The increase in SG&A expenses in fiscal year 2006, compared to fiscal year 2005, results primarily from increases in general overhead costs of $23,800 and research and development costs of $100, which were partially offset by a decrease in sales pursuit costs of $15,300. The increase in general overhead results primarily from $3,200 of severance costs in fiscal year 2006 in our domestic and European Global Power Group businesses, $7,600 of additional non-cash equity-based compensation expense in fiscal year 2006 resulting primarily from the adoption of Statement of Financial Accounting Standard, or SFAS, No. 123R, “Share-Based Payment,” a $6,200 increase in personnel costs including an increase in related short-term incentive expense, and $2,800 from costs associated with the wind down of our Canadian operations. The decline in sales pursuit costs reflects, in part, a reduction in the number of major lump-sum turnkey proposals during fiscal year 2006.

Other Income:

Other income in fiscal year 2007 consists primarily of $37,300 in equity method earnings generated from our investments, primarily from our minority ownership interests in build, own, and operate projects in Italy and Chile (as described further in Note 5 to the consolidated financial statements in this annual report on Form 10-K), a $6,600 gain on a real estate investment, a $9,400 gain recognized at our Camden, New Jersey waste-to-energy facility from the State of New Jersey’s payment on the project’s debt and $1,500 of investment income.

Other income in fiscal year 2006 consists primarily of $29,300 in equity method earnings generated from our investments, primarily from minority ownership interests in build, own, and operate projects in Italy and Chile (as described further in Note 5 to the consolidated financial statements in this annual report on Form 10-K), a $1,000 gain on the sale of a previously closed manufacturing facility in Dansville, New York, a $9,200 gain recognized at our Camden, New Jersey waste-to-energy facility from the State of New Jersey’s payment on the project’s debt and $600 of investment income. In the third quarter of 2006, the majority owners of certain of the Italian projects sold their interests to another third-party. Prior to this sale, our equity in the net earnings of these projects was reported on a pretax basis in other income and the associated taxes were reported in the provision for income taxes because we and the other partners elected pass-through taxation treatment of the projects under local law. As a direct result of the ownership change arising from the sale, the subject entities are now precluded from electing pass-through taxation treatment. As a result, commencing in fiscal year 2006, our equity in the after-tax earnings of these projects is reported in other income. This change reduced other income and the provision for taxes by $8,600 in fiscal year 2006.

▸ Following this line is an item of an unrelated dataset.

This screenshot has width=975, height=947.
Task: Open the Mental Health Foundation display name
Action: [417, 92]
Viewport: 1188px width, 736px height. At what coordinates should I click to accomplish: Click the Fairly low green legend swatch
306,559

Other income in fiscal year 2005 consists primarily of $30,600 in equity method earnings generated from our investments, primarily from minority ownership interests in build, own, and operate projects in Italy and Chile (as described further in Note 5 to the consolidated financial statements in this annual report on Form 10-K), a $1,500 gain recognized in the United Kingdom on the sale of an investment, a $9,000 gain recognized at our Camden, New Jersey waste-to-energy facility from the State of New Jersey’s payment on the project’s debt and $1,300 of investment income.

Other Deductions:

Other deductions in fiscal year 2007 consists primarily of $3,600 of bank fees, $20,500 of legal fees, $800 of consulting fees, $2,600 of foreign exchange losses, $1,500 of tax penalties and accrued penalties on unrecognized tax benefits and a $10,100 provision for dispute resolution and environmental remediation costs.

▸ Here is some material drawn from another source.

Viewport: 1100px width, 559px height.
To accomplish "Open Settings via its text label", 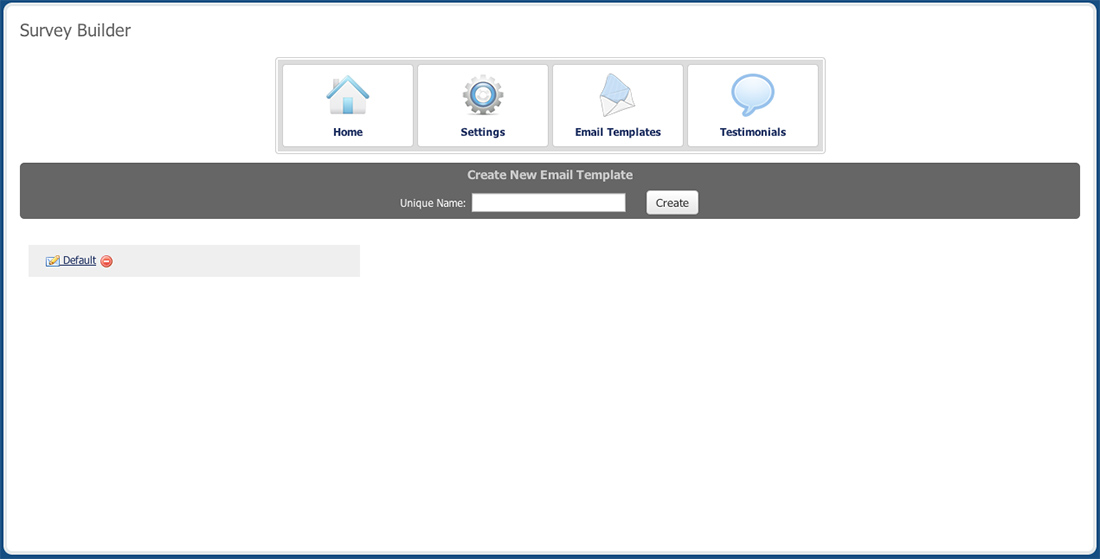I will (482, 132).
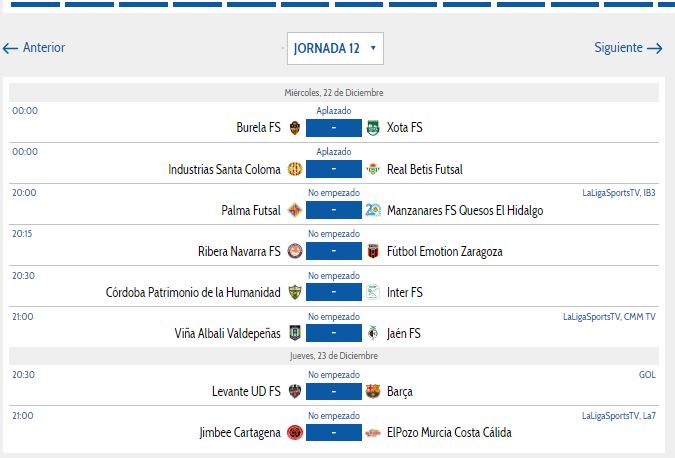The image size is (675, 458).
Task: Click the Levante UD FS crest
Action: (x=294, y=392)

Other deductions in fiscal year 2006 consists primarily of $7,200 of bank fees, $17,300 of legal fees, $4,800 of consulting fees, $1,700 of foreign exchange losses, a $6,400 provision for dispute resolution and environmental remediation costs and a $4,100 charge for tax penalties, partially offset by $(1,300) of bad debt recovery.

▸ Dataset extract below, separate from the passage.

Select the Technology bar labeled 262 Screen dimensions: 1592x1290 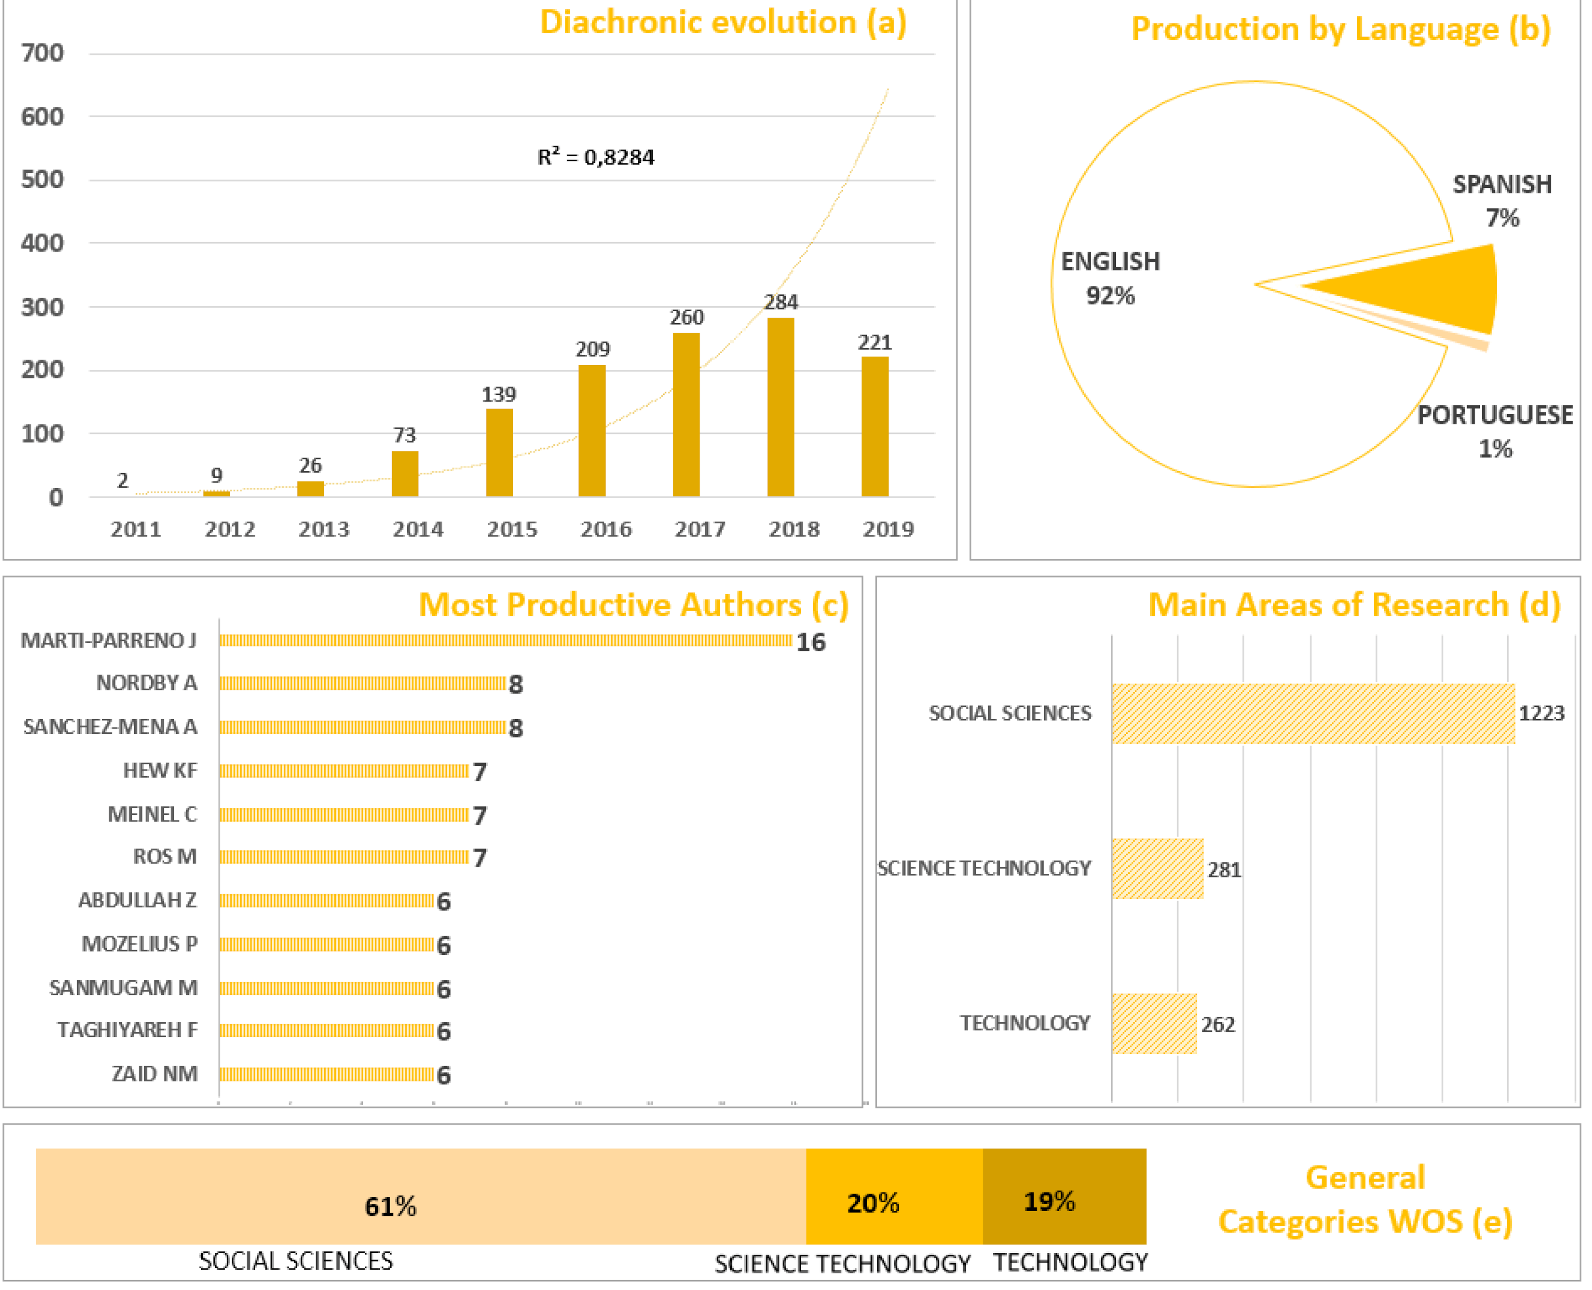click(1154, 1024)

Other deductions in fiscal year 2005 consists primarily of $8,800 of bank fees, $3,500 of which was associated with a prior senior credit facility, $12,800 of legal fees, $2,700 of foreign exchange losses, $4,200 of environmental costs and $1,400 in charges related to the common share purchase warrants offers that we commenced in December 2005, partially offset by $(6,700) of bad debt recovery.

Interest Income:

The increase in interest income in fiscal year 2007, compared to fiscal year 2006, resulted primarily from a higher average cash and cash equivalents balance with additional benefits from higher interest rates and investment yields.

The increase in interest income in fiscal year 2006, compared to fiscal year 2005, resulted primarily from a higher average cash and cash equivalents balance.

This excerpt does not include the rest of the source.